Why EnterNet does not want to support RST cookies
There are many others that have discarded RST cookies as a viable approach to SYN flood protection. For example, the Linux kernel previously implemented an optional SYN flood protection via RST cookies. The open-source community saw it fit to remove the RST cookie scheme in recent kernels, for several reasons:

• It doesn't work very well with a lot of firewalls
  
• It still consumes resources on the server end, which is exactly what a SYN flood is designed to do.
• It's a fairly weak form of SYN flood protection; there are other approaches that are by far more preferable.
• It does not prevent you from actually SYN flooding the server / firewall. It only (supposedly) prevents you from doing so from a spoofed (fake) IP address.
• If you are spoofing an existing host, that host will happily respond to the bogus ACK with a RST, so it is always entirely possible to SYN flood someone spoofing the IP address of another (existing) host.
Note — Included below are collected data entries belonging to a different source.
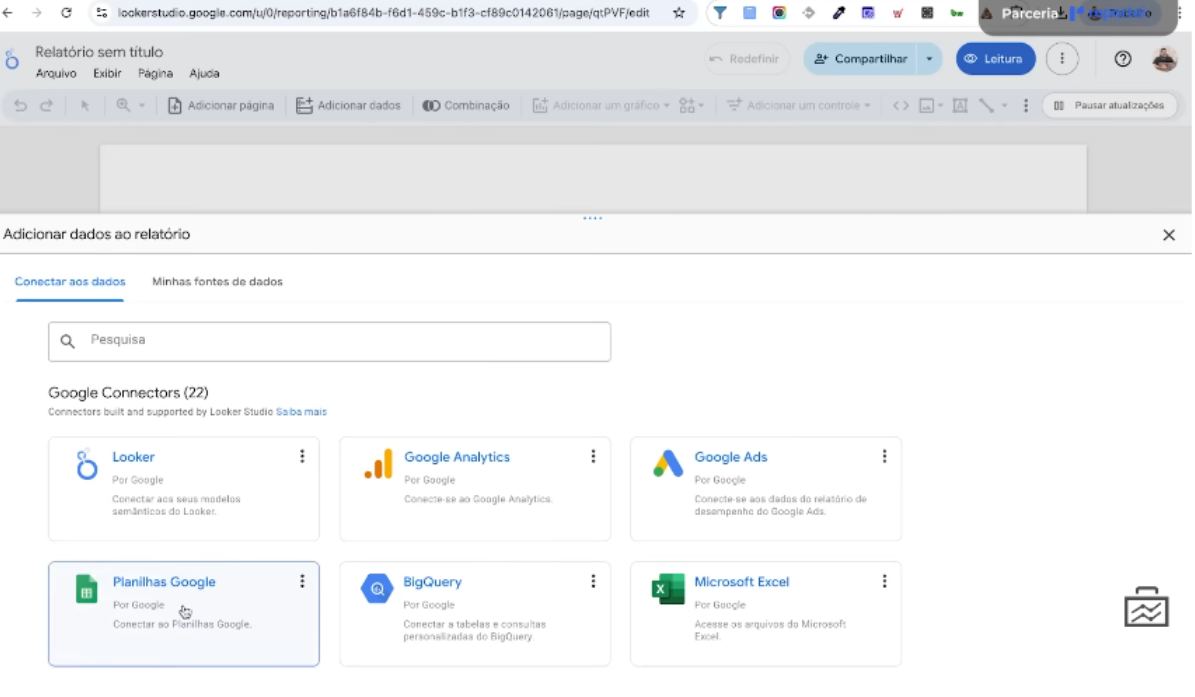Close the Adicionar dados panel

(1168, 235)
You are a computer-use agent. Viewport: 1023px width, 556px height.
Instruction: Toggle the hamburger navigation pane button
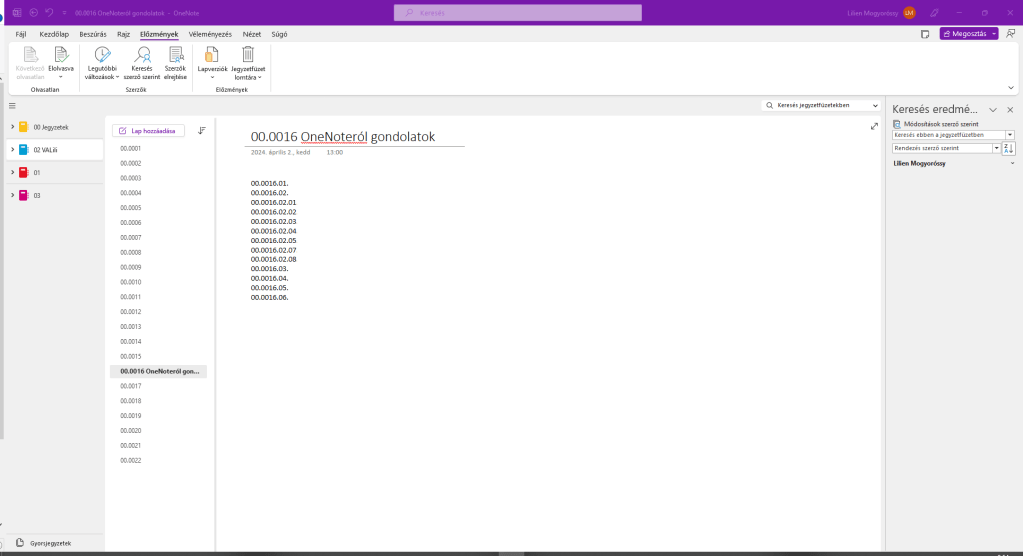tap(13, 105)
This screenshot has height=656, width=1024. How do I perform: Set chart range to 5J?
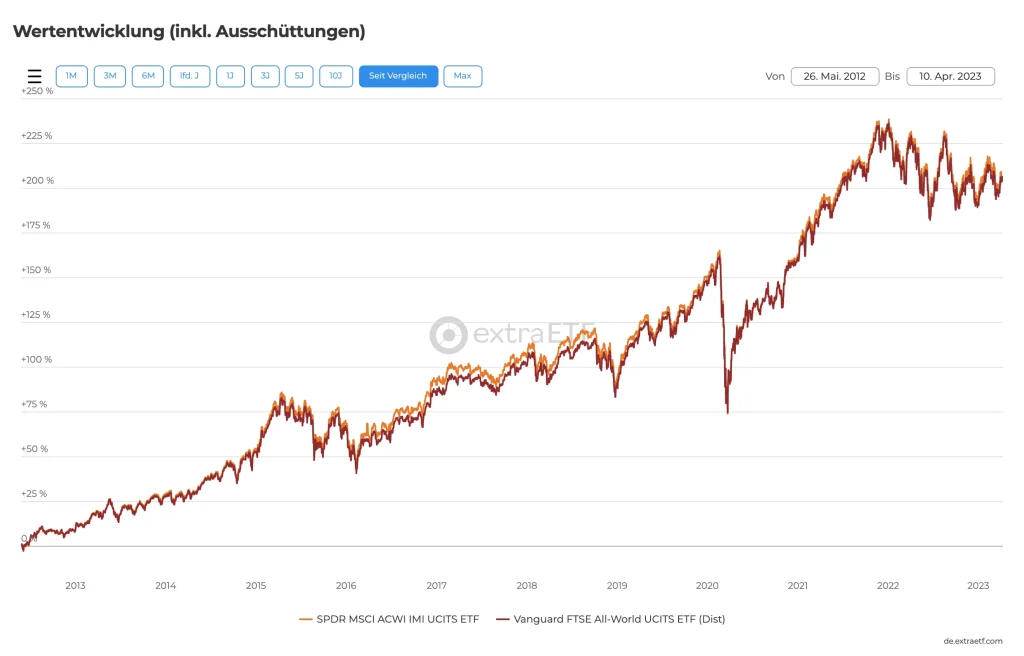[x=299, y=76]
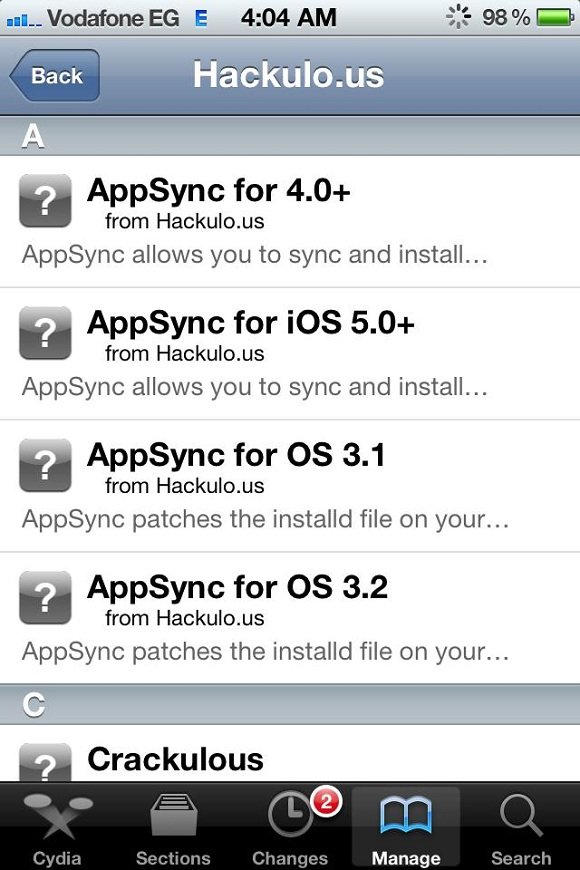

Sidenote on the Raptor RST cookies
The Raptor RST cookies are even weaker than the designers of the RST cookie scheme intended for them to be. The "secret" in the bogus ACKs generated by Raptor firewalls is simply the sequence number of the original SYN (that the attacker sends), plus 1 000 000.
Hence, it is entirely possible to send a SYN from a spoofed source IP to a Raptor firewall, and immediately afterwards send a RST with the sequence number of the original SYN, plus 1 000 000.

Conclusion
Given the ineffectiveness of the RST cookie scheme, EnterNet would much rather see that Symantec / Axent redesign their SYN flood protection than having to support it in EnterNet FireWall. Supporting it generates unnecessary complexity, and quite possibly opens up avenues of exploitation that we are quite sure that our users could do without.

Workarounds
There are no workarounds on your end. The only workaround is to turn off the RST cookies in the firewall / server causing the problems.
If you are having problems accessing a site employing a RST cookie SYN flood protection scheme, we recommend that you contact the site admin and ask him/her to turn the "protection" off; it isn't doing them any good. Also, be reassured, you are far from the only one having problems accessing that site, since this protection scheme causes problems with several other firewalling solutions.

How do I know if RST cookies are causing my problems?
If you are seeing DROP log entries with a rule of "LogStateViolations", concering a connection in "SYN_SENT" state, and the dropped packet is TCP with the ACK flag set, you can be fairly certain that you're witnessing the result of the RST cookie protection scheme.